Sin embargo, lectores míos, el asado se enfrío en la parrilla y nadie lo digirió en definitiva y Eugenio Fernández, allá por mediados de este 2015, se tuvo que quedar interinamente con la conducción, tras una solicitud de licencia de Juan Carlos que dejó el sillón de mando sin catapultar los planes previos.
Hete aquí ahora que el 26 de este mes, en la Sociedad de Fomento “Juan Martín de Pueyrredón, se elegirá entre 15 entidades y 5 candidatos, al nuevo Presidente. Da la impresión que se va en busca del eslabón perdido, de ese trofeo brillante.
Si ustedes piensan un instante, expresarán en voz alta una sublime consulta: ¿por qué si son más de 30 las instituciones adheridas, tan solo 15 se ubican en condiciones de balance y legales como para emitir sufragio y/o, anotar postulante?
La deuda sigue latente, cual herida sin cicatrizar. Habrá que estudiar los motivos esenciales, las causas individualmente, en algún momento y atraer al marco regulatorio a todas las Sociedades y Juntas o las más posibles. Es un deber de la maternal protección de la Federación.
Decíamos que son 5 los oferentes para presidir: Élida Saizar o “Pety” Mapis, veterana dirigente del “12 de Octubre”; Jurge Salías del “UOCRA”; Domingo Soraiz, “Fomento Pueblo Nuevo”; Daniel Seguel, “Los Robles” y Mirta Rossi del “Dámaso Arce”.
De todos ellos, el único que no es líder de su propio barrio es Soraiz, que ocupa un cargo dentro de la Comisión en la entidad de la calle Maipú, pero no es Presidente.
Ardua postura y charlas de convencimiento de sus pares, los han de signar de aquí al 26, sin dudas.
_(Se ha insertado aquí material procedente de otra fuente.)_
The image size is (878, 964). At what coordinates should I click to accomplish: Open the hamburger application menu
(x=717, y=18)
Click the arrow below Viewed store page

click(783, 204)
Se requerirá de consenso y didáctica para imponer voluntad y nombre en la noche eleccionaria.
Cómo encarar el “laburo” hoy en día, observando los detalles de cada ángulo olavarriense; qué vida darle a la Federación, por fuera también de lo estrictamente formal, acomodándola a eventos sociales y culturales; el dilema de una oficina única, una base donde atender a los socios y vecinos en general; la relación entre sí y con las Territoriales y otras asignaturas más, son las analizadas y meditadas de cara al porvenir.
La existencia del fomentismo puede revitalizarse o derrumbarse peligrosamente un escalón más. La decisión va de mano en mano y de boca en boca de los especialistas. Porque a todo lo ya versado, hay que anexarle un condimento extra: el cambio de Gobierno Municipal. La “puerta marrón” de Rivadavia 2801, cobijará en breve lapso a otro político, a otro alcalde y eso es un plus que no se debe obviar.
Las cartas bailan sobre el tapete. Atreverse a sacar la conveniente, ya es un ítem personal y de buen tino y tacto. ¿O no, mis amigos fomentistas?